TASK 1:
Could you rewrite the rows, starting at the first row and ending at the row that contains "Looking at the screenshot, I should pos(677,194).", with "Add attribute" replaced by "Remove attribute" and nothing else changed?
TASK 2:
Can you continue the diff that adds lingua support to the language identification filter, starting after its last line?

PASSAGE:
Helsinki-NLP · marco-c · Nov 24, 2023
diff --git a/docs/filters/script_and_language_identification_filters.md b/docs/filters/script_and_language_identification_filters.md
@@ -40,6 +40,7 @@ Parameters:
 * `fasttext_model_path`: path for a `fasttext` model (required only for the `fasttext` method; default `null`)
 * `langid_languages`: limit detection to a list of possible languages (valid only for the `langid` method; default `null`)
 * `cld2_options`: a dictionary of options for the `cld2` method (valid only for the `cld2` method; default `null`)
+* `lingua_mode`: a string specifying whether to use lingua's `high` or `low` accuracy mode
 
 Returned scores are the language identification confidence scores from a given identification method for the segments. The scores range from 0 to 1. In filtering, all values have to be greater than the minimum thresholds. Negative threshold can be used to skip filtering for a language.
 

diff --git a/docs/installation.md b/docs/installation.md
@@ -35,6 +35,7 @@ versions from 3.7 to 3.11.
 * subword_nmt
 * tqdm
 * xxhash
+* lingua-language-detector
 
 See `setup.py` for possible version requirements.
 

diff --git a/opusfilter/filters.py b/opusfilter/filters.py
@@ -283,10 +283,11 @@ def accept(self, score):
 class LanguageIDFilter(FilterABC):
     """Language identification confidence filter
 
-    Currently this supports three methods:
+    Currently this supports four methods:
     * langid (default): see :cite:`lui-baldwin-2012-langid`
     * cld2: see https://github.com/CLD2Owners/cld2
     * fasttext: see :cite:`joulin-etal-2016-fasttext` and :cite:`joulin-etal-2017-bag`
+    * lingua-py: see https://github.com/pemistahl/lingua-py
 
     """
 
@@ -296,7 +297,7 @@ class LanguageIDFilter(FilterABC):
 
     def __init__(self, languages=None, id_method='langid', thresholds=None,
                  fasttext_model_path=None, langid_languages=None, cld2_options=None,
-                 **kwargs):
+                 lingua_mode="low", **kwargs):
         super().__init__(**kwargs)
         if languages is None:
             raise ConfigurationError("A list of language codes needs to be defined")
@@ -330,6 +331,18 @@ def __init__(self, languages=None, id_method='langid', thresholds=None,
             if cld2_options:
                 raise ConfigurationError("cld2_options is supported only by the method cld2")

GIVEN RECORDS:
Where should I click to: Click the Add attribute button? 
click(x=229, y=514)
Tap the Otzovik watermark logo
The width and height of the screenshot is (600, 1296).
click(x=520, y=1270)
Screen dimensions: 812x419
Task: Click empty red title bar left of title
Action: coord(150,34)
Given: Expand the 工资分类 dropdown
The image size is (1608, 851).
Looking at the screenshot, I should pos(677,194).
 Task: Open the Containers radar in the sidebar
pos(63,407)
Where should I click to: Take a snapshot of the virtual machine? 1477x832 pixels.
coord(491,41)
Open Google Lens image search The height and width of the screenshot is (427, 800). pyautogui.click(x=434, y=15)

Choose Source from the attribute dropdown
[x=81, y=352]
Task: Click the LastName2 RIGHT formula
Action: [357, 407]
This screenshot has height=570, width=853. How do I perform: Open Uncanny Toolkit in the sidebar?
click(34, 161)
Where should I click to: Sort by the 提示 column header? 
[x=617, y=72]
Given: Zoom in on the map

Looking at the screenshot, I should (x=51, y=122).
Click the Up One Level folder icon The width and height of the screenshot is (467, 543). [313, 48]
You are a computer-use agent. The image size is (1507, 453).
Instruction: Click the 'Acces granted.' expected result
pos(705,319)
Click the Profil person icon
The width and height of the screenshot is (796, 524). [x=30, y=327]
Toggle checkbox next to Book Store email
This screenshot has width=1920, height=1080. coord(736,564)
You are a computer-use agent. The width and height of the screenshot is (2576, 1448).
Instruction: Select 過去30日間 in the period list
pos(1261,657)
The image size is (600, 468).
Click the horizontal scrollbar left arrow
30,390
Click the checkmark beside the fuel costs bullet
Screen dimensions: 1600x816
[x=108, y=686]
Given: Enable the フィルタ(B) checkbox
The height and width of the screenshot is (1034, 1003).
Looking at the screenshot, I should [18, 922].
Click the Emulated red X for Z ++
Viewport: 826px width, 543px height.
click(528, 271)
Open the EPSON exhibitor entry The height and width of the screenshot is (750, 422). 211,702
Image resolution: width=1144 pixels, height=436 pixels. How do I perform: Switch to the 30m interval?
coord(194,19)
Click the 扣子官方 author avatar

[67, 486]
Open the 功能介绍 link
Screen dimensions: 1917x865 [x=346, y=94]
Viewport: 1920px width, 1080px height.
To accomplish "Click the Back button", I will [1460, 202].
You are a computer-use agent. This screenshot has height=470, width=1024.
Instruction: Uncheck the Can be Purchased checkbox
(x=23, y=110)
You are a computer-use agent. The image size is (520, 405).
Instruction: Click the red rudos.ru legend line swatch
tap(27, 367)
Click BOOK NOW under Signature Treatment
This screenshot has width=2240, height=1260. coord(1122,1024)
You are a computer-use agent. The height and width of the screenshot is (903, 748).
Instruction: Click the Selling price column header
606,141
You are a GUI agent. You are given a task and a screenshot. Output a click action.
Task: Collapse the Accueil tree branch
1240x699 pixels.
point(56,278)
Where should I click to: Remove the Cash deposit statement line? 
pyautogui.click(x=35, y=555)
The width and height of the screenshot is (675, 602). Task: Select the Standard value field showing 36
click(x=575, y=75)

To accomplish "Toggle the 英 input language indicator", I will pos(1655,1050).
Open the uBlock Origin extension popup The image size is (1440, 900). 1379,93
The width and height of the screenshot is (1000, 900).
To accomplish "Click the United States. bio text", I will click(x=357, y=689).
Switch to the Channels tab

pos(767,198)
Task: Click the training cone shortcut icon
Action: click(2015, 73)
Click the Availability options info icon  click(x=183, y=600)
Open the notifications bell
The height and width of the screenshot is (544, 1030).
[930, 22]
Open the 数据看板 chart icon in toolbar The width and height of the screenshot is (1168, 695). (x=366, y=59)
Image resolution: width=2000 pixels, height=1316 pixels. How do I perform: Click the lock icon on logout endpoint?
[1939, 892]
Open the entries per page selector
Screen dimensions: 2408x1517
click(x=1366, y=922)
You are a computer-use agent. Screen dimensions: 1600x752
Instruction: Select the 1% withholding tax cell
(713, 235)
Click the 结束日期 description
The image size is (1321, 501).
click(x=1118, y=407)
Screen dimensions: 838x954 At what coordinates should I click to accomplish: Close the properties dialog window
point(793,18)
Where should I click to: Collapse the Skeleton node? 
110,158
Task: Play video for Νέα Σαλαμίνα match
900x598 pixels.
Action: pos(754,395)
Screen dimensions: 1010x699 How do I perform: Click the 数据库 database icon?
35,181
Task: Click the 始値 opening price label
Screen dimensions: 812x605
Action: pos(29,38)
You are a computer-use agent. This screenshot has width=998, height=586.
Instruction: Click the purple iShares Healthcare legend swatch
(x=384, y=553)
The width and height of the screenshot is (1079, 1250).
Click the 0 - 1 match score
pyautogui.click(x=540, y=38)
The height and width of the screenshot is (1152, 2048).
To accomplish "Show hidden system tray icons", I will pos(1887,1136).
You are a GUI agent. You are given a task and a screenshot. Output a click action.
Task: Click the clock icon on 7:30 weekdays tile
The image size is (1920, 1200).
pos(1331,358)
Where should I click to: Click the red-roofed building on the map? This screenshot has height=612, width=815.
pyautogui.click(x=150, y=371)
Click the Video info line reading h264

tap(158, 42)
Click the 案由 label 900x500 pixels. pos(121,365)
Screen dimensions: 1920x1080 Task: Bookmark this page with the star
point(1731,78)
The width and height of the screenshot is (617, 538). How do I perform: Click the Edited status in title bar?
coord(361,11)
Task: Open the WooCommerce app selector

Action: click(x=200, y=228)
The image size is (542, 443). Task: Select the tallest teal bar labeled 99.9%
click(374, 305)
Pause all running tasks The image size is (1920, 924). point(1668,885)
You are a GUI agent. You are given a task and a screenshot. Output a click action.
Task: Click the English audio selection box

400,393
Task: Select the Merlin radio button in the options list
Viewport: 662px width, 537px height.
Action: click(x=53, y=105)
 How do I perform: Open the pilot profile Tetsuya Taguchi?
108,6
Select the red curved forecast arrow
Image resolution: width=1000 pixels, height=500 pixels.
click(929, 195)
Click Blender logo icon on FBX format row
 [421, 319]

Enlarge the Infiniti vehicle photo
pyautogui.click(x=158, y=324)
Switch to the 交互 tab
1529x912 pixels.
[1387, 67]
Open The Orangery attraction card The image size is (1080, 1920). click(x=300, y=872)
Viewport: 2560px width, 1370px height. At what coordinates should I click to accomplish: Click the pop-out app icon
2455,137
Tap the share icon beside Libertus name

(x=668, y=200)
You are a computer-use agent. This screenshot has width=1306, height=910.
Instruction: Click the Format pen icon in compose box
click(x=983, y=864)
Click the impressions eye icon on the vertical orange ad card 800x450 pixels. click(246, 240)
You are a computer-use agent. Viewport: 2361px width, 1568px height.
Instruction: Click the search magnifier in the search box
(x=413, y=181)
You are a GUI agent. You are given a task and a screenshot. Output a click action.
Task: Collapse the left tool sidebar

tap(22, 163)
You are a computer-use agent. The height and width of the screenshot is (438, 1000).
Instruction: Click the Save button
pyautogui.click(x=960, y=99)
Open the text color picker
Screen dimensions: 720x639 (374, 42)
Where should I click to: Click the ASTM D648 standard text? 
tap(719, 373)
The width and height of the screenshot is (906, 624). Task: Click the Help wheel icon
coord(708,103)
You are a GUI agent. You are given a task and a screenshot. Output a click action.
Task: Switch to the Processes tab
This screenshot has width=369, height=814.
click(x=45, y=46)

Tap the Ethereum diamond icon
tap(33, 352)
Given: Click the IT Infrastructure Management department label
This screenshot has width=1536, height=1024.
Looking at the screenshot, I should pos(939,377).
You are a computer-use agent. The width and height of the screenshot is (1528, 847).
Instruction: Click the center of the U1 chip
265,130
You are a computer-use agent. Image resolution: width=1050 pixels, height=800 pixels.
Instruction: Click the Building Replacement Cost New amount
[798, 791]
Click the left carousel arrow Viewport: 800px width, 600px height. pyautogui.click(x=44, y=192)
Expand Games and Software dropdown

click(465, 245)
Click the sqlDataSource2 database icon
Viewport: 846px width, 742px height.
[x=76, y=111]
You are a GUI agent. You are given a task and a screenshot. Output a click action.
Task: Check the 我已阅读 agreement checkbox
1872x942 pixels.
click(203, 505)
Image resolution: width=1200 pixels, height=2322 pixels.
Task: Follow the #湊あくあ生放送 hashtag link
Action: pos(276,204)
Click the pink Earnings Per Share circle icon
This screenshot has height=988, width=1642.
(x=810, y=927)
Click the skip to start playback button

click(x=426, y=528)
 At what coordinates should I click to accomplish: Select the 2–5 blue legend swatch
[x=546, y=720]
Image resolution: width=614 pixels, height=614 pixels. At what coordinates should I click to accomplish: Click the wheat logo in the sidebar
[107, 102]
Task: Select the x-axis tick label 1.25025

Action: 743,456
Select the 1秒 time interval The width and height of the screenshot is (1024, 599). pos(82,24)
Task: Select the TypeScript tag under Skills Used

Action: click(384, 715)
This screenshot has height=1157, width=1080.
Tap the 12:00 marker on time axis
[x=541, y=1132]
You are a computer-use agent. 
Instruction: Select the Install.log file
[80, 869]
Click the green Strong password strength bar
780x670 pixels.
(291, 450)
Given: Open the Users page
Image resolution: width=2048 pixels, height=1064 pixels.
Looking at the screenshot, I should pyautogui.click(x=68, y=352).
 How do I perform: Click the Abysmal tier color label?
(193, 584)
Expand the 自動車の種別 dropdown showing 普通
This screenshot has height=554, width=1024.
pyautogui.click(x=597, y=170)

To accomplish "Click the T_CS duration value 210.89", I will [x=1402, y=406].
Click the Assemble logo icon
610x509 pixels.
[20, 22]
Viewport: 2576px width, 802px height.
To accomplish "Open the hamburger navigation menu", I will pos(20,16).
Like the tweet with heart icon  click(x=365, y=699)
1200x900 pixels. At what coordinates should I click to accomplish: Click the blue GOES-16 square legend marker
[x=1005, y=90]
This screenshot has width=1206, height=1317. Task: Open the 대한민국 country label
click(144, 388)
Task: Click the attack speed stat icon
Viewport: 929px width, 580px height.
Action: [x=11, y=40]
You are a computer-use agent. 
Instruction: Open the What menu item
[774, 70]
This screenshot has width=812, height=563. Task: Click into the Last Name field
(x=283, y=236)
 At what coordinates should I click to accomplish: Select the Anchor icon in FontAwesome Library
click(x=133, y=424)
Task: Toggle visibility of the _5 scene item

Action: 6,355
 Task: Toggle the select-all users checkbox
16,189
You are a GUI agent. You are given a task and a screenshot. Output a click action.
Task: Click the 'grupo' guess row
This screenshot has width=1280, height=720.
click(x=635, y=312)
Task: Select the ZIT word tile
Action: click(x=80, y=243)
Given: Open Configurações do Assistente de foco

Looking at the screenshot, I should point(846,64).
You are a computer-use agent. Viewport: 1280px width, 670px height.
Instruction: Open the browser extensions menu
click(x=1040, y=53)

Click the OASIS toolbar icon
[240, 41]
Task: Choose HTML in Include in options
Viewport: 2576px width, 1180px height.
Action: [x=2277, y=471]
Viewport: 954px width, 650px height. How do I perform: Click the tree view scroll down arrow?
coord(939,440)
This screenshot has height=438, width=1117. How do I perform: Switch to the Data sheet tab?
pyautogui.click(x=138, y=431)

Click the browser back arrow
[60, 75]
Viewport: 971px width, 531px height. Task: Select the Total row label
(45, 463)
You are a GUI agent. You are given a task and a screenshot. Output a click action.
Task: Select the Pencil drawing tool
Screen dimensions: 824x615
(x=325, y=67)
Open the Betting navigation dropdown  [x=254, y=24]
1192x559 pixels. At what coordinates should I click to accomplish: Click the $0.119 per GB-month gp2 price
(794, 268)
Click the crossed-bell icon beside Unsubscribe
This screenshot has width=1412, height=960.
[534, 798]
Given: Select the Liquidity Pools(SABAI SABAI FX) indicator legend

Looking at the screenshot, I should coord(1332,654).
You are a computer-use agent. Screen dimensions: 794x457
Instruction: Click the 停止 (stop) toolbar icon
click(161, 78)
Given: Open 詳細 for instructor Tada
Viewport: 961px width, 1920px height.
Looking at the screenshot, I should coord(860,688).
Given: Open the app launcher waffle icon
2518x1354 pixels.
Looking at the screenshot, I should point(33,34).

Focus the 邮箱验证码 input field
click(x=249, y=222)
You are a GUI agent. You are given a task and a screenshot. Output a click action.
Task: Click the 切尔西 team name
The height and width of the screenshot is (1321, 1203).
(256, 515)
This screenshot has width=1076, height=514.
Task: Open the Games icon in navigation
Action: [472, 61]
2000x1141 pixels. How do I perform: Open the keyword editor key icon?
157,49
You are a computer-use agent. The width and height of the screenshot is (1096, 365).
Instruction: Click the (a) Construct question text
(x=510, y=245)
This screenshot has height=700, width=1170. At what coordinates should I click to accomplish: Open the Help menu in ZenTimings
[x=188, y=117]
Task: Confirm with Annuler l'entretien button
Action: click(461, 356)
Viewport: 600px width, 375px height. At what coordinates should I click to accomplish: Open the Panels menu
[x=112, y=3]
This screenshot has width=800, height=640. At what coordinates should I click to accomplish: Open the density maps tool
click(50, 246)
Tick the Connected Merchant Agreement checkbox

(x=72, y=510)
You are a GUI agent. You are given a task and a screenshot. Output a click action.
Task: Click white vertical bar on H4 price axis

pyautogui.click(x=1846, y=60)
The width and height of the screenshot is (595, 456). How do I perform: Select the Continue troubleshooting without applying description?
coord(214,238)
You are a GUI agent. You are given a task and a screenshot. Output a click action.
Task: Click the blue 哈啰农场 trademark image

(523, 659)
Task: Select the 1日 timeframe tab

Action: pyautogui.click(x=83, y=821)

EXERCISE RESPONSE 1:
Where should I click to: Click the Remove attribute button? 
click(x=229, y=514)
Tap the Otzovik watermark logo
The width and height of the screenshot is (600, 1296).
click(x=520, y=1270)
Screen dimensions: 812x419
Task: Click empty red title bar left of title
Action: coord(150,34)
Given: Expand the 工资分类 dropdown
The image size is (1608, 851).
Looking at the screenshot, I should pos(677,194).

EXERCISE RESPONSE 2:
             self.cld2_options = None
+        # lingua mode
+        if id_method == "lingua":
+            from lingua import LanguageDetectorBuilder
+            # TODO: support lingua_languages just like langid_languages
+            from_languages = LanguageDetectorBuilder.from_all_languages()
+            if lingua_mode == "high":
+                self.lingua_detector = from_languages.with_preloaded_language_models().build()
+            elif lingua_mode == "low":
+                self.lingua_detector = from_languages.with_low_accuracy_mode().build()
+            else:
+                assert False, f"{lingua_mode} lingua mode is not supported."
+
         # global options
         self.languages = languages
         self.id_method = id_method
@@ -369,6 +382,16 @@ def confidence(self, sentence: str, lan: str) -> float:
                 liconf = confidence
             return liconf
 
+        if self.id_method == 'lingua':
+            confidence_values = self.lingua_detector.compute_language_confidence_values(sentence)
+            lang = confidence_values[0].language
+            confidence = confidence_values[0].value
+            if lang.iso_code_639_1.name.lower() != lan:
+                liconf = 0.0
+            else:
+                liconf = confidence
+            return liconf
+
         raise ValueError(f"Unknown language identification method '{self.id_method}'")
 
     def score(self, pairs: List[Tuple[str, str]]) -> Iterator[List[float]]:

diff --git a/requirements.txt b/requirements.txt
@@ -22,3 +22,4 @@ mecab-python3>=1.0.8
 unidic-lite==1.0.8
 subword-nmt==0.3.8
 Morfessor==2.0.6
+lingua-language-detector==2.0.1
diff --git a/setup.py b/setup.py
@@ -23,7 +23,8 @@
     "requests",
     "scikit-learn",
     "subword_nmt",
-    "tqdm"
+    "tqdm",
+    "lingua-language-detector"
 ]
 
 eflomal_require = [

diff --git a/tests/test_filters.py b/tests/test_filters.py
@@ -354,6 +354,26 @@ def test_accept(self):
             self.assertEqual(model.accept(pair_score), pair_expected)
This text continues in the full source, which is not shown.